If you are trying to measure your financial progress, one way to keep track of how you are doing is to use your net worth as a metric.
Figure Your Net Worth
Your first step is to determine your net worth. This calculation is fairly straightforward. You simply add up all of your asset, and once that’s done, you subtract your liabilities.
Assets are items that represent positive cash flow. The value of your bank accounts, the value of your investment accounts, the market value of your home (if you own it), and the values of other significant items you own can be considered assets.
On the other hand, liabilities represent outstanding obligations. For most consumers, debt is the main culprit when it comes to liabilities. You need to add up all of your loans, including credit cards, student loans, what you owe on your mortgage, and other obligations.
If you have more assets than liabilities, you have a positive net worth. If your liabilities outnumber your assets, though, your net worth is negative. The goal when you have negative net worth should be to work toward turning things around so that you have positive net worth.
Measuring Your Financial Progress
Your net worth is a snap shot of where you stand at a specific moment in time. It doesn’t take into account your income and expenses; it deals with your financial picture right now. Over time, your net worth changes, depending on your financial situation.

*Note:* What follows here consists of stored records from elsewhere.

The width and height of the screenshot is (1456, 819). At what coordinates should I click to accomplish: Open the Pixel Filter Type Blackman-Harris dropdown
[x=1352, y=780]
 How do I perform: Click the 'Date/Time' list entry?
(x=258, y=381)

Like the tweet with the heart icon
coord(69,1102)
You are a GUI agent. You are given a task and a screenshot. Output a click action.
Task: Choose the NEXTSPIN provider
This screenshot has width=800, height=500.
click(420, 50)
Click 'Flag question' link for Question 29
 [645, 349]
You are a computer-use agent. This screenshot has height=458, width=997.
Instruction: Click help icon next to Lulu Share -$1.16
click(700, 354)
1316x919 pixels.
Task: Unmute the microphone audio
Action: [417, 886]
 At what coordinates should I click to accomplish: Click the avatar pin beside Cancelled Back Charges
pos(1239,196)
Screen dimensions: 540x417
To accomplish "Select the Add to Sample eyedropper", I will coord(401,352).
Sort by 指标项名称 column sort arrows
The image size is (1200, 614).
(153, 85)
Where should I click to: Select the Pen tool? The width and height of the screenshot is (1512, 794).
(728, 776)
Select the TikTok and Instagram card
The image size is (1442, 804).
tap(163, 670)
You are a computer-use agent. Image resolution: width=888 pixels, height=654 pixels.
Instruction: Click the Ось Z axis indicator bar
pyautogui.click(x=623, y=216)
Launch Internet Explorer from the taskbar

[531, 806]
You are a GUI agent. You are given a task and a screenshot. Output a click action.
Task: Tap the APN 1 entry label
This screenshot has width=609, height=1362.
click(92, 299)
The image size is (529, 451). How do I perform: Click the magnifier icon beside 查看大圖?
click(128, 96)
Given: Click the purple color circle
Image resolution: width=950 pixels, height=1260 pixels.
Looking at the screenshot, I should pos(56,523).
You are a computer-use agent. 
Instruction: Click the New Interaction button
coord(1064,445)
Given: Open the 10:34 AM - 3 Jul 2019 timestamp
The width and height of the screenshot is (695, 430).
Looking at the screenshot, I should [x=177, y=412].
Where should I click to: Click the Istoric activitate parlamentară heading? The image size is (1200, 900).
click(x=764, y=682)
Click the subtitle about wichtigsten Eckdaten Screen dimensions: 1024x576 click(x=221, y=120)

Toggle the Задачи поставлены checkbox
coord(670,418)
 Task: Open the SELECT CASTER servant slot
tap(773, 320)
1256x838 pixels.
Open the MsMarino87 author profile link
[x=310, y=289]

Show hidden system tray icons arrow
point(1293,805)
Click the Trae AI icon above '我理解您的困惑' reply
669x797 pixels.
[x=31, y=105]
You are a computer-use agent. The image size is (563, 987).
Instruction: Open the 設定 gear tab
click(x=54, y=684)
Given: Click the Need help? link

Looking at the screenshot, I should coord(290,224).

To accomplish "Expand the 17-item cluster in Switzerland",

Use your net worth to check in with your finances on a regular basis. I like to look at my net worth every quarter. On the same day every three months, I take a look at my net worth. If investments in my retirement account are doing well, and I’ve paid down some of the principal on my home loan, my net worth improves. However, if I’ve used my credit cards and I haven’t paid of the balances yet, my net worth shrinks.
For those who are trying to get out of debt, or for those who are trying to reach a certain goal, regularly assessing net worth can provide quick insight into what’s happening with the finances. You can watch your debt decrease and your net worth move closer to the black, or you can watch your net worth grow toward a level that allows you to meet your definition of financial independence.
Don’t rely entirely on your net worth for indications of your financial health, though. There are other things to consider, including your cash flow. Also, you can’t let fluctuations in your investment accounts bring you down in the short term. Even though net worth isn’t everything, using it as a measuring stick can be helpful as you formulate future goals, and as you measure your success thus far.
What do you think? Do you figure your net worth regularly as a way to measure your financial progress?
Image: Images_Of_Money via Flickr
We have a rough idea of our net worth, and do use it to track our financial health in general. I think it’s a helpful tool.
When assessing our progress towards our more immediate financial goals (ie, saving enough to cover a year’s worth of expenses, and buying a house), we tend to focus on our liquid assets. A substantial portion of our net worth is in our retirement accounts, but since we can’t access those funds, we focus more on the money that is available to us.